== EXTRACTED INFORMATION ==

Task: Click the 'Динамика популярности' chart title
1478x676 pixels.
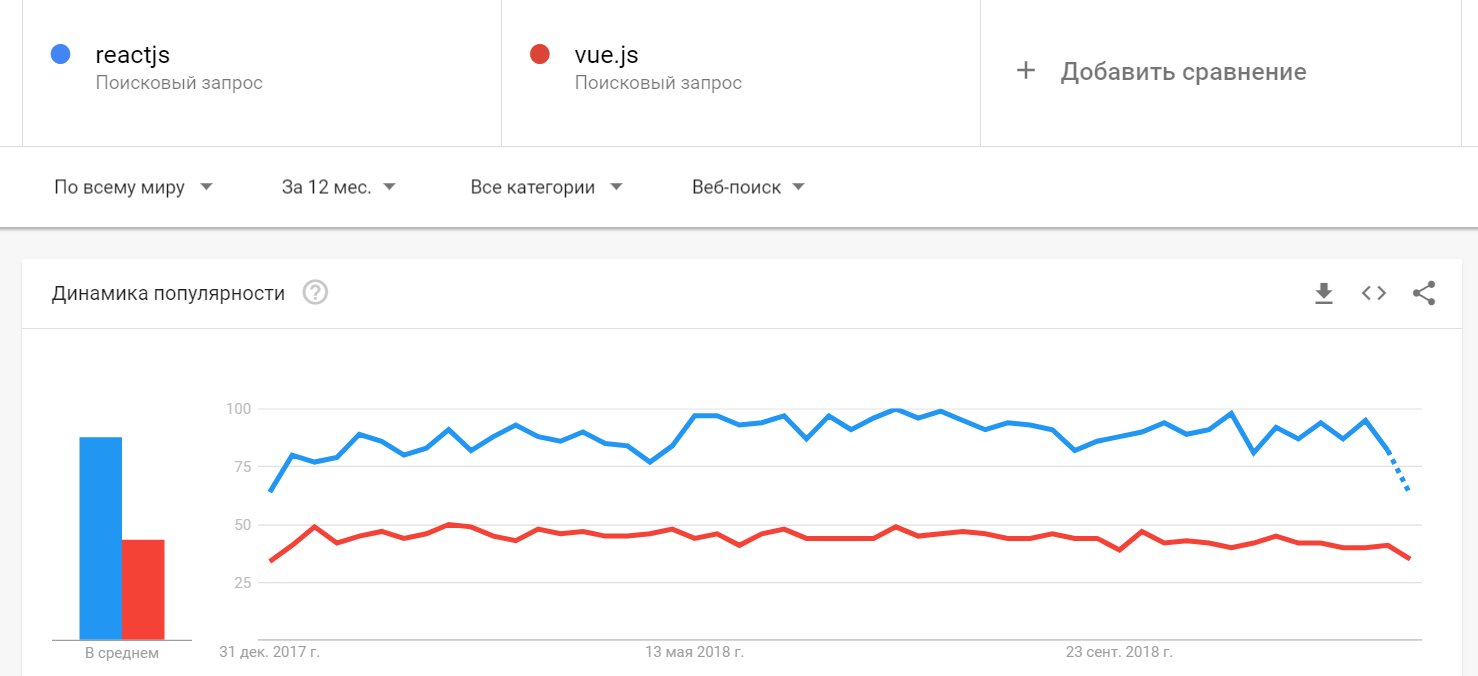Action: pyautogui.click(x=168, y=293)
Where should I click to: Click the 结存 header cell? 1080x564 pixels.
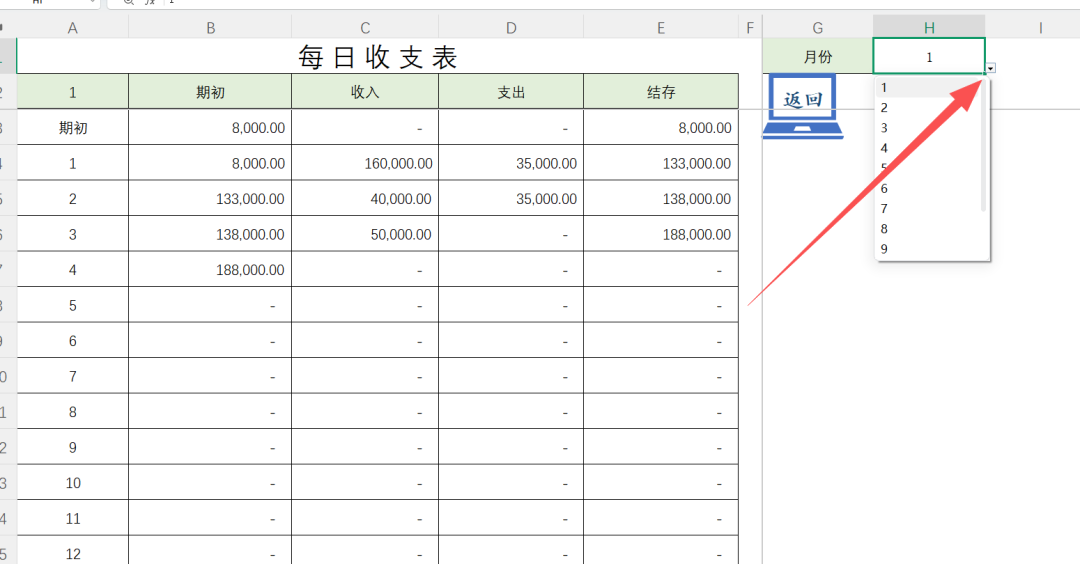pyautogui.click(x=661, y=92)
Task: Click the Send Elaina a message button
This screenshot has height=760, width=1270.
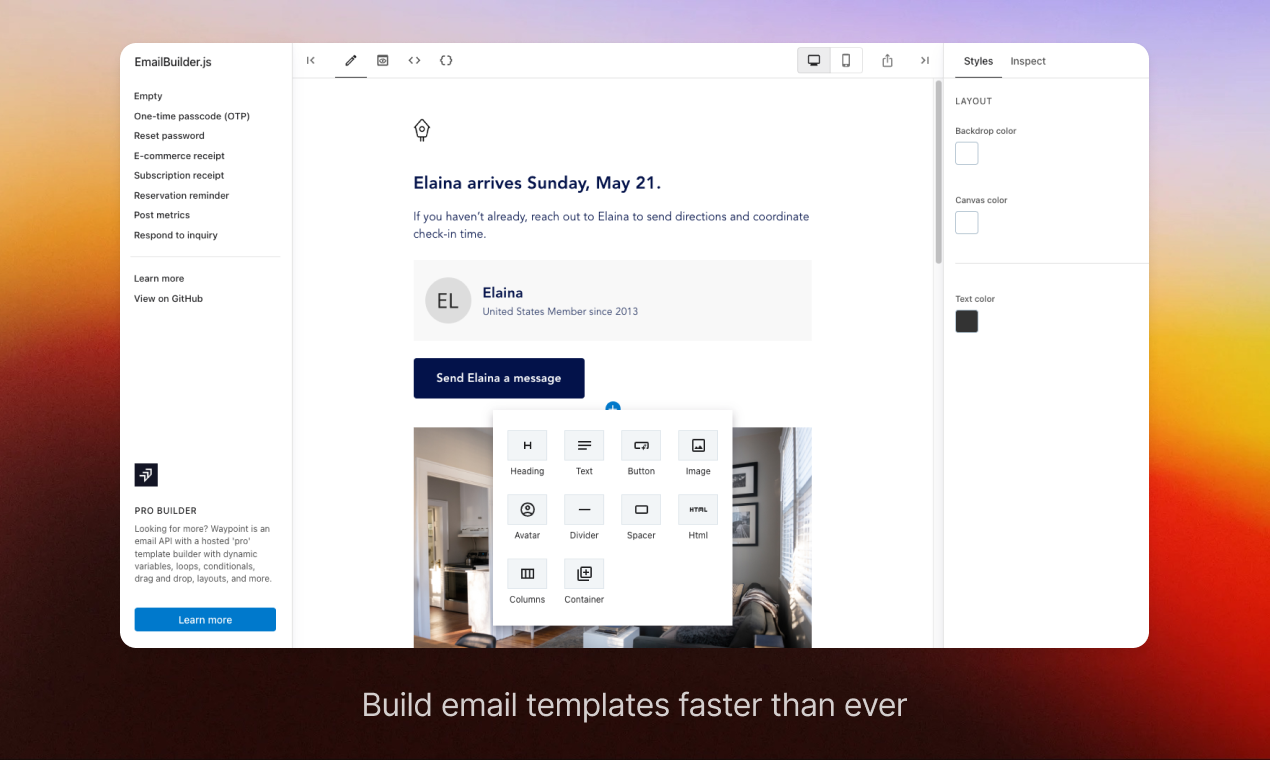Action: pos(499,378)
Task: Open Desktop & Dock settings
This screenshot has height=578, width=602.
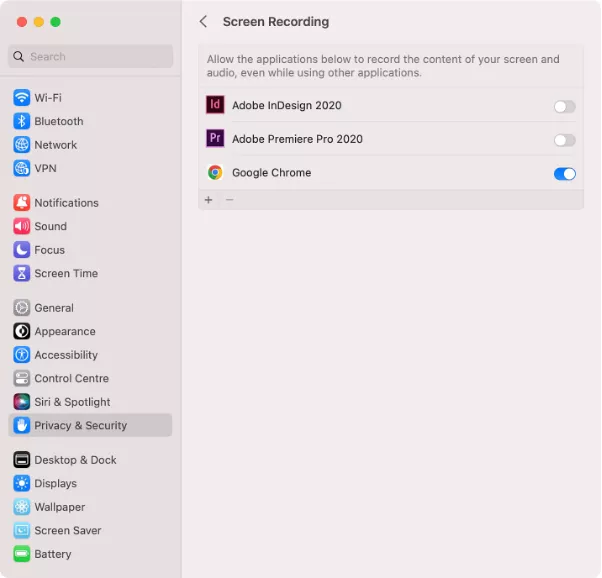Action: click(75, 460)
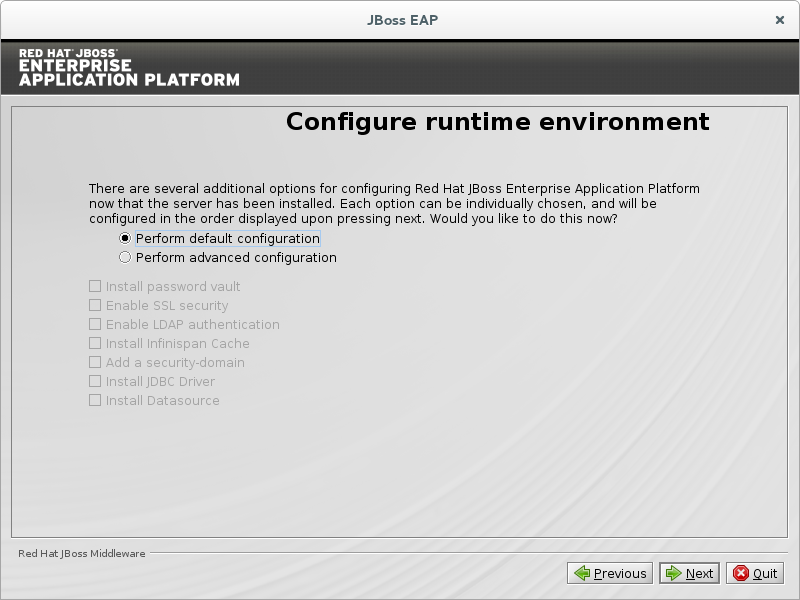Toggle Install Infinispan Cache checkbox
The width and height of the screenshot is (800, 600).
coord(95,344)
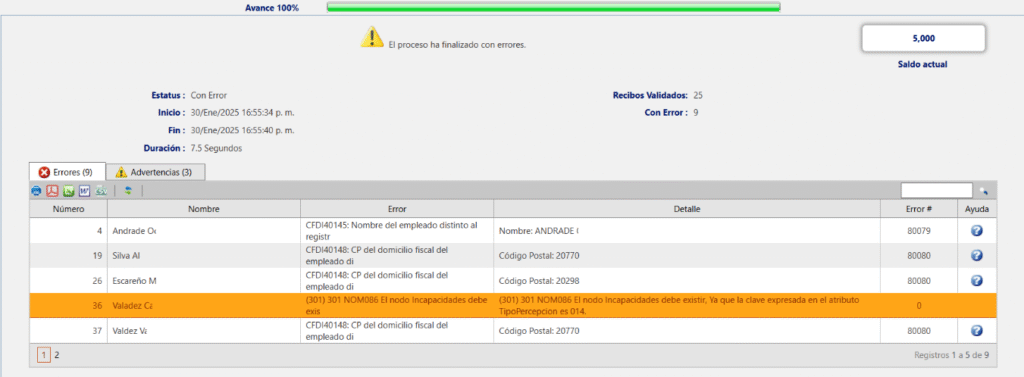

==

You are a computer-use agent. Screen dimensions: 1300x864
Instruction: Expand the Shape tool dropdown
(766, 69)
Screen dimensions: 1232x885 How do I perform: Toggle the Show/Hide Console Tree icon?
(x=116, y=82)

==

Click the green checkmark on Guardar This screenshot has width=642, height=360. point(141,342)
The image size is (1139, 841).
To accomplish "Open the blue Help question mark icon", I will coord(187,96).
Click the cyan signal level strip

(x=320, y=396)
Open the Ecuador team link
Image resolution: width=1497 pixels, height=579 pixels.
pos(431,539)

== DIRECTIONS FOR THIS TASK ==
Take the material above from the line bearing "1478x676 pixels." through the line bearing "Task: Open Desktop & Dock settings" and write it out exactly, both end lines included. Pictures stay out.

== RESULT BELOW ==
1478x676 pixels.
Action: pyautogui.click(x=168, y=293)
Where should I click to: Click the 结存 header cell? 1080x564 pixels.
pyautogui.click(x=661, y=92)
Task: Click the Send Elaina a message button
This screenshot has height=760, width=1270.
Action: pos(499,378)
Task: Open Desktop & Dock settings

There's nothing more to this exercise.